** BEGIN **

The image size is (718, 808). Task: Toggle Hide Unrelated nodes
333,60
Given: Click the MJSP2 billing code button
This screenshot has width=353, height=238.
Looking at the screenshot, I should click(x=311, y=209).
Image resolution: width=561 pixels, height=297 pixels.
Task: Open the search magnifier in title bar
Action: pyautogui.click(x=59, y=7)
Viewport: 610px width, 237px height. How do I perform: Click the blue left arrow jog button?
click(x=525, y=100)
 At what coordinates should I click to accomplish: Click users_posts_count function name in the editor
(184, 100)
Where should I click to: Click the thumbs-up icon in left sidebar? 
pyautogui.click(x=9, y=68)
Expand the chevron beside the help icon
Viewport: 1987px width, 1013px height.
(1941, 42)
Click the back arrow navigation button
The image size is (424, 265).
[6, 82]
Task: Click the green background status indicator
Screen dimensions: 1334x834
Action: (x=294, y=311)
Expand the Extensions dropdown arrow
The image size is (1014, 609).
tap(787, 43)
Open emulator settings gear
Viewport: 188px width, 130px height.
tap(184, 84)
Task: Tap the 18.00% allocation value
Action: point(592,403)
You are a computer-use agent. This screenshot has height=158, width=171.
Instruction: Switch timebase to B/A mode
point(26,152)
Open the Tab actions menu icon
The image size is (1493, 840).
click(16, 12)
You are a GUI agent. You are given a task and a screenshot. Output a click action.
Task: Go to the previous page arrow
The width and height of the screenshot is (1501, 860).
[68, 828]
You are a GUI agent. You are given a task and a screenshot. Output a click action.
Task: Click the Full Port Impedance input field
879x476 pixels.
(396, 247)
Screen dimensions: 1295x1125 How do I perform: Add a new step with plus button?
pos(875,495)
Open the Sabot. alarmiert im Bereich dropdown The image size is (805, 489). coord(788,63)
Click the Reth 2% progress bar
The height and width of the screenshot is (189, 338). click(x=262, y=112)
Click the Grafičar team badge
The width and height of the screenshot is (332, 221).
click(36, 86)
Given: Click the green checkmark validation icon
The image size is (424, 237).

** END **

» **Task prompt**:
Copy the items above word for word, keeping every line as it appears.

» **Correct result**:
The image size is (718, 808). Task: Toggle Hide Unrelated nodes
333,60
Given: Click the MJSP2 billing code button
This screenshot has width=353, height=238.
Looking at the screenshot, I should click(x=311, y=209).
Image resolution: width=561 pixels, height=297 pixels.
Task: Open the search magnifier in title bar
Action: pyautogui.click(x=59, y=7)
Viewport: 610px width, 237px height. How do I perform: Click the blue left arrow jog button?
click(x=525, y=100)
 At what coordinates should I click to accomplish: Click users_posts_count function name in the editor
(184, 100)
Where should I click to: Click the thumbs-up icon in left sidebar? 
pyautogui.click(x=9, y=68)
Expand the chevron beside the help icon
Viewport: 1987px width, 1013px height.
(1941, 42)
Click the back arrow navigation button
The image size is (424, 265).
[6, 82]
Task: Click the green background status indicator
Screen dimensions: 1334x834
Action: (x=294, y=311)
Expand the Extensions dropdown arrow
The image size is (1014, 609).
tap(787, 43)
Open emulator settings gear
Viewport: 188px width, 130px height.
tap(184, 84)
Task: Tap the 18.00% allocation value
Action: point(592,403)
You are a computer-use agent. This screenshot has height=158, width=171.
Instruction: Switch timebase to B/A mode
point(26,152)
Open the Tab actions menu icon
The image size is (1493, 840).
click(16, 12)
You are a GUI agent. You are given a task and a screenshot. Output a click action.
Task: Go to the previous page arrow
The width and height of the screenshot is (1501, 860).
[68, 828]
You are a GUI agent. You are given a task and a screenshot. Output a click action.
Task: Click the Full Port Impedance input field
879x476 pixels.
(396, 247)
Screen dimensions: 1295x1125 How do I perform: Add a new step with plus button?
pos(875,495)
Open the Sabot. alarmiert im Bereich dropdown The image size is (805, 489). coord(788,63)
Click the Reth 2% progress bar
The height and width of the screenshot is (189, 338). click(x=262, y=112)
Click the Grafičar team badge
The width and height of the screenshot is (332, 221).
click(36, 86)
Given: Click the green checkmark validation icon
The image size is (424, 237).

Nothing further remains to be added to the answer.